Playing football at the University of Tennessee at Martin (1981–84), Champion was All-Gulf South Conference, had 84 career points and tied a school record with a 100-yard kickoff return. As a junior, he surpassed 1,000 receiving yards and set school records for receptions in a season (39) and most yards single game (181 yards on 3 catches).
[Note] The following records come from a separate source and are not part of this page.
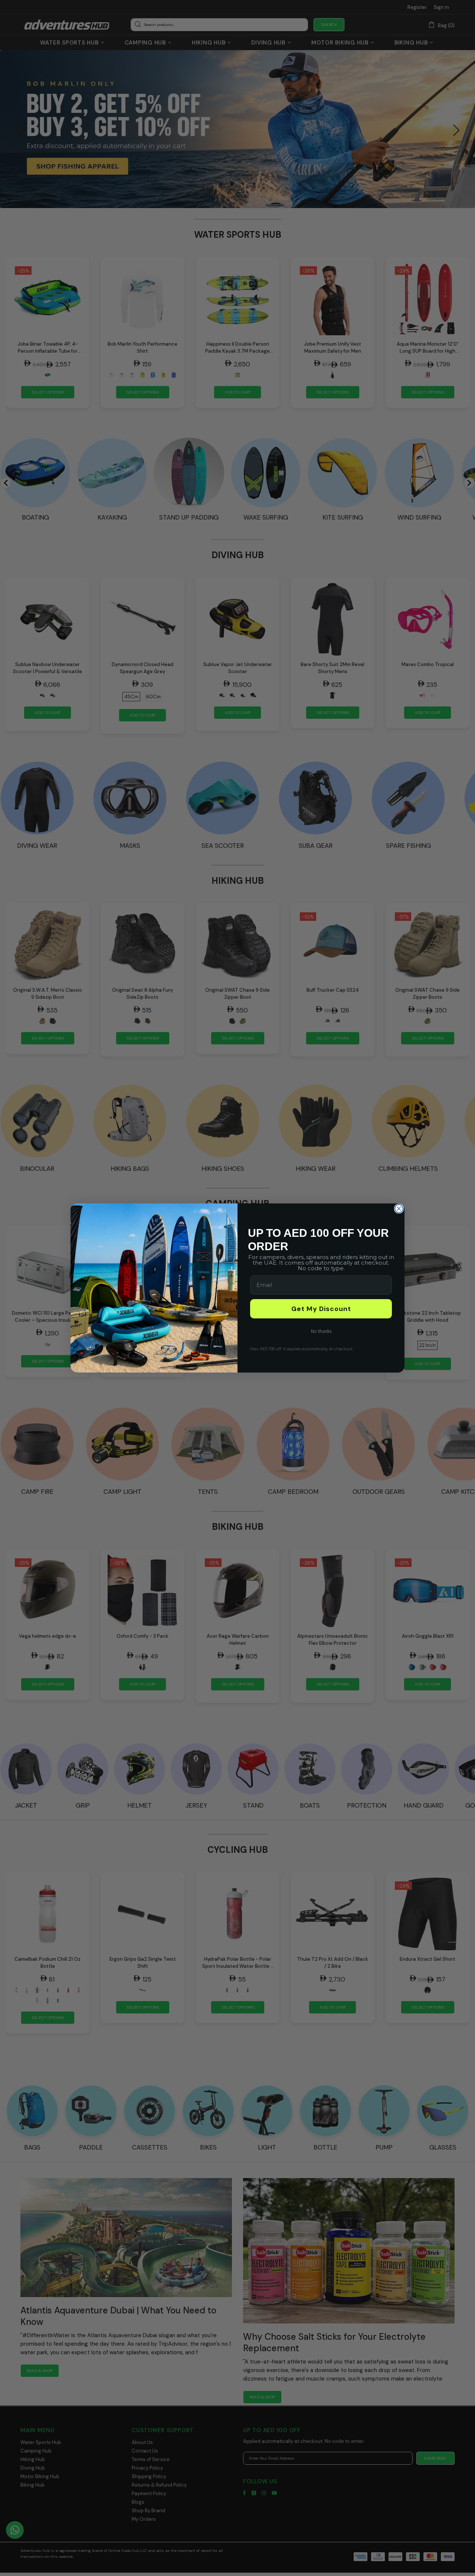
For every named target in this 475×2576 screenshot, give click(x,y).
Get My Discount (321, 1308)
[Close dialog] (399, 1209)
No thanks (321, 1331)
He was a pre-season All-American before suffering knee injury as a senior.

Champion went undrafted in the NFL, but he signed as a free agent with the Dallas Cowboys, San Diego Chargers, and Green Bay Packers in the National Football League, and ended up being cut by all three teams.

He was a two time all-star (1986 and 1989) in the Canadian Football League, playing for the Hamilton Tiger-Cats for eight seasons from 1985 to 1992. He had 340 career receptions for 5,498 yards and 37 TD's. In 1989 Champion was runner-up for the CFL's Most Outstanding Player Award, Hamilton's Most Valuable Player, winner of the Jeff Russel Memorial Trophy, and set a team season record for touchdowns with 15 on the year.

Champion is remembered for his last minute touchdown catch in the 1989 Grey Cup game. With Hamilton trailing in the final minutes, Champion caught a 13-yard Mike Kerrigan pass deep in the end zone with 44 seconds remaining, tying the game at 40–40. Fully extended, he rolled over in mid-air to grab the ball in both hands and fell flat out on the ground, without dropping the ball. Champion was playing with broken ribs.

He won the 74th Grey Cup with the Hamilton Tiger-Cats in 1986.

== Professional football record ==

| Year | Team | Catches | Yards | Average | Long | TDs |
|---|---|---|---|---|---|---|
| 1985 | Ham | 13 | 203 | 15.6 | 67 | 1 |
| 1986 | Ham | 74 | 1216 | 16.4 | 75 | 6 |
| 1987 | Ham | 53 | 851 | 16.1 | 75 | 6 |
| 1988 | Ham | 16 | 270 | 16.9 | 42 | 1 |
| 1989 | Ham | 95 | 1656 | 17.4 | 83 | 15 |
| 1990 | Ham | 37 | 581 | 15.7 | 75 | 5 |
| 1991 | Ham | 45 | 545 | 12.1 | 26 | 2 |
| 1992 | Ham | 7 | 176 | 25.1 | 75 | 1 |

== After football ==
Champion was somewhat bitter when he left the CFL in 1992. This was evidenced as early as the 1989 Grey Cup game, where in a post game interview he proclaimed: "You've seen the last of Tony Champion." While not correct, this was a manifestation of his belief that he was not fully appreciated or compensated. Although bitter toward the end of his playing career, he eventually made his return to Hamilton more than 20 years after his playing career ended for a Hamilton Tiger-Cats playoff game at Tim Hortons Field, the 2015 East Division Semi-Final. The Tiger-Cats would go on to win that game 25–22.